**Document text**.
== == ==

To enhance the academic atmosphere during the covid-19 pandemic and to support our mission in promoting academic and research collaboration among scholars, The American Institute for Indonesian Studies (AIFIS) and Faculty of Cultural Studies-Universitas Brawijaya will jointly organize a public talk on language practices and ideologies in Indonesia. In this presentation, AIFIS Fellow and Fulbright English Teaching Asisstant alumni, Moniek Van Rheenan (Ph.D Candidate, University of Michigan, USA), presents the findings from her study in Indonesia on multilingual interactions between ethnic groups in Pekanbaru, with a focus on former migrants and their generational successors.
Due to this pandemic year, the event will be organized virtually via Zoom and broadcasted live on Youtube. It will begin with a 45 minute presentation from the speaker and followed by open discussions with the rest of participants. The webinar is conducted in English and Indonesia, and open for the public.
Date & Time: Thursday, October 28 at 7pm WIB / 8am EDT
SPEAKER
Moniek van Rheenen is a PhD candidate in Linguistic Anthropology at the University of Michigan, Ann Arbor. Her current research aims to complicate the narrative about conservative Muslim women in Indonesia and argues that they are not passive repositories for male preaching and Islamic knowledge; rather,they are deeply engaged in political and social activism in ways that have resounding effects on Indonesian politics and society, although their labor often goes unseen. She was awarded a full grant for the 2014-2015 academic year in Indonesia on behalf of the Fulbright English Teaching Assistant Program and taught English in SMAN 8 Pekanbaru. Her dissertation research is supported by Fulbright, AMINEF, and the National Science Foundation. She also received an AIFIS-CAORC grant in 2018 to conduct research in collaboration with the State Islamic University of Sultan Syarif Kasim Riau in Pekanbaru.

== == ==

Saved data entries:
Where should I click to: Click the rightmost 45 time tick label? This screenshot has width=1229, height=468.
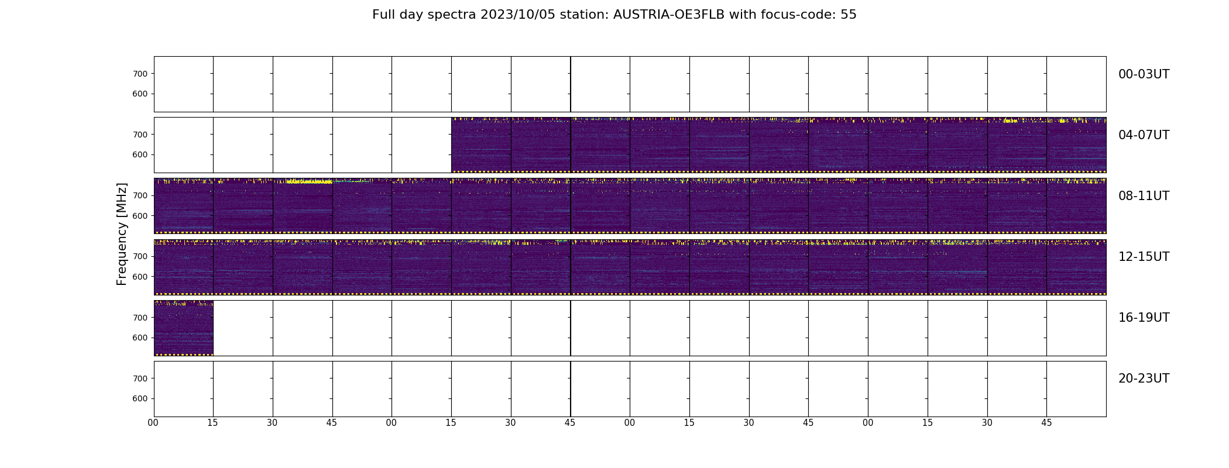(1046, 423)
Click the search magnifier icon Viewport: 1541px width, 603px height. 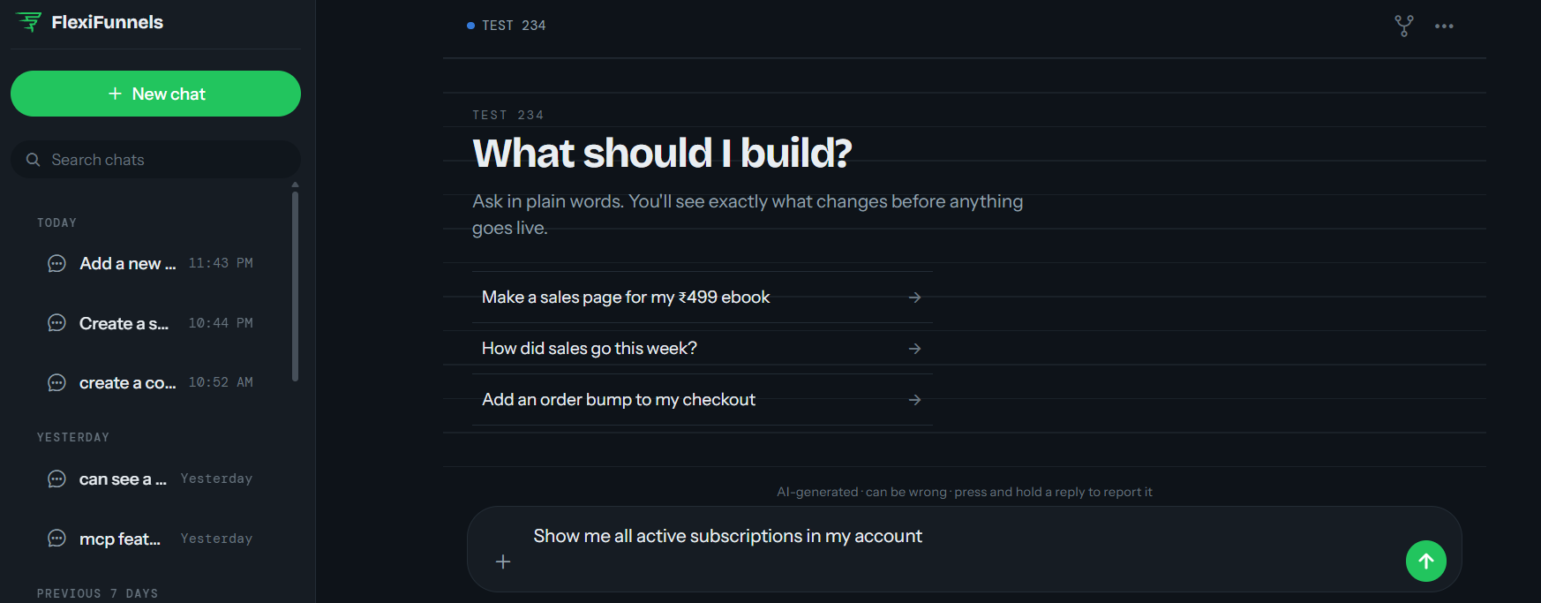[34, 160]
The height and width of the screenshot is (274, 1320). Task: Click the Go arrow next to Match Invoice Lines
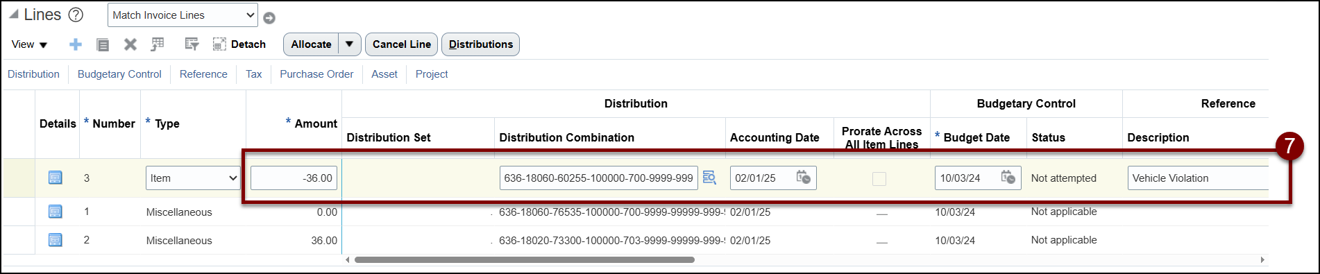click(x=269, y=18)
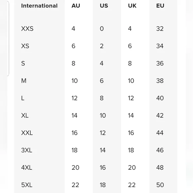
Task: Click EU value 44 in XXL row
Action: point(160,133)
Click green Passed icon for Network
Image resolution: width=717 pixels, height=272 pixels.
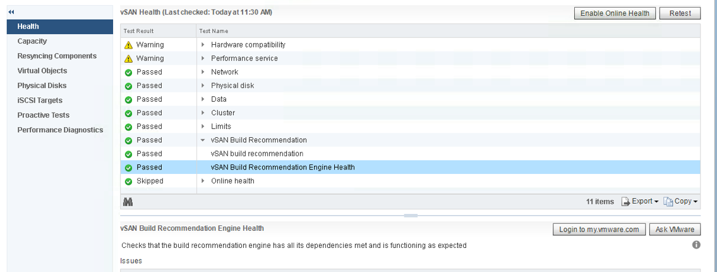(x=128, y=72)
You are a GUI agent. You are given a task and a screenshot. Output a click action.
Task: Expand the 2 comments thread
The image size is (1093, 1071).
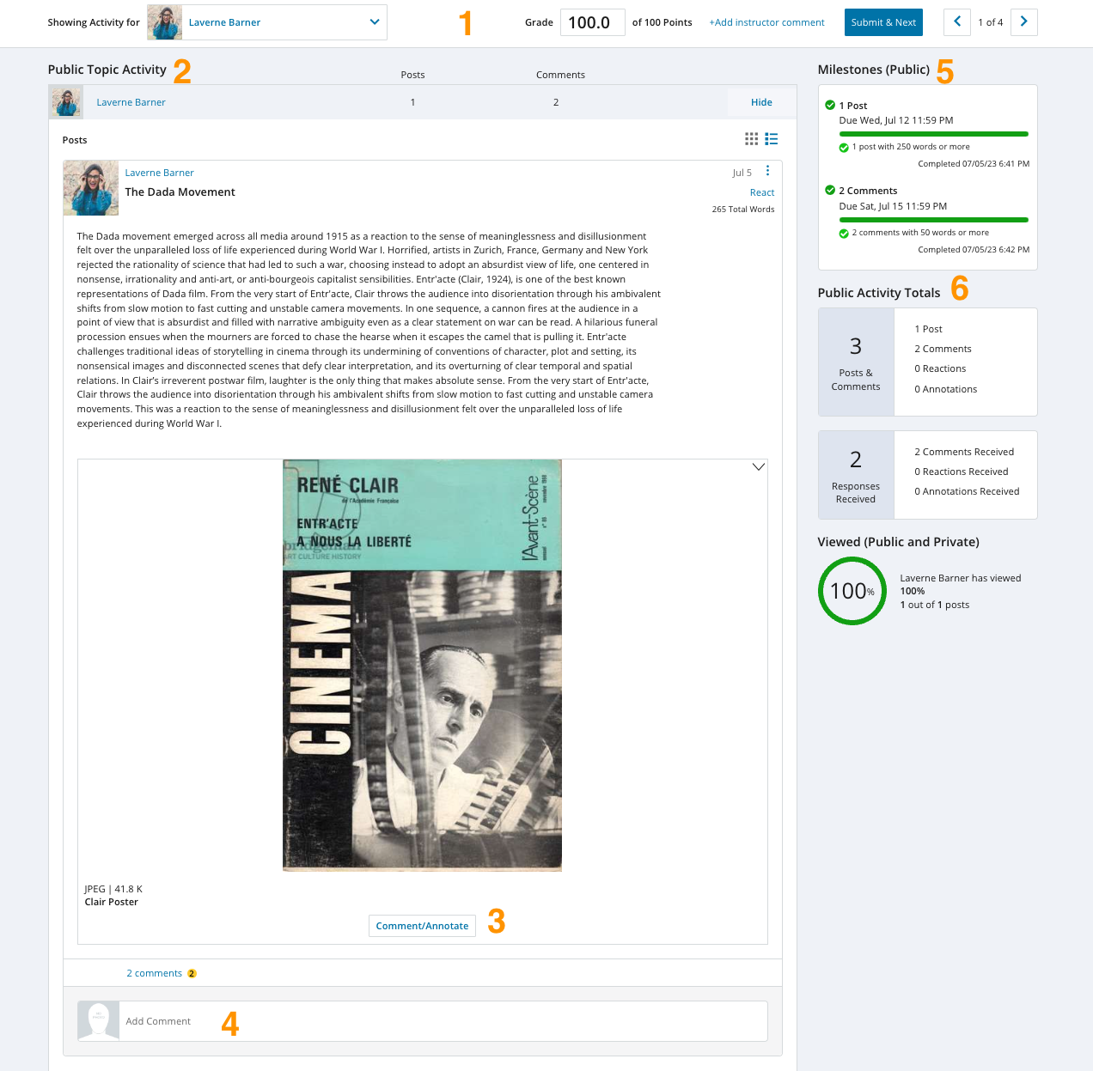tap(154, 973)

== == ==

**What to produce**.
Continue the webinar announcement from its final sentence about the speaker's research grant.

**Response below**.
ABSTRACT of the Speaker:
This project explores the effects of modern migration on youth linguistic practices and identity formation in Pekanbaru, Indonesia. My research questions center on the way that local languages of former migratory families do or do not get appropriated by the youth generation, and how the nationalist idealization of one motherland, one nation, and one language from the colonial and post-colonial era is coming to fruition in present-day Indonesia. Specifically, my project probes at the following questions: how does the language use of youth born in Pekanbaru differ from the language use of their elders (parents or grandparents) born in rural communities and later migrated to Pekanbaru? If such variation exists, what are the reasons for it? How much multilingual variation occurs in the speech of different generations still living in the kampung, comparatively? What might these multiethnic and multigenerational linguistic practices and patterns index about orientations towards globalization or national unification?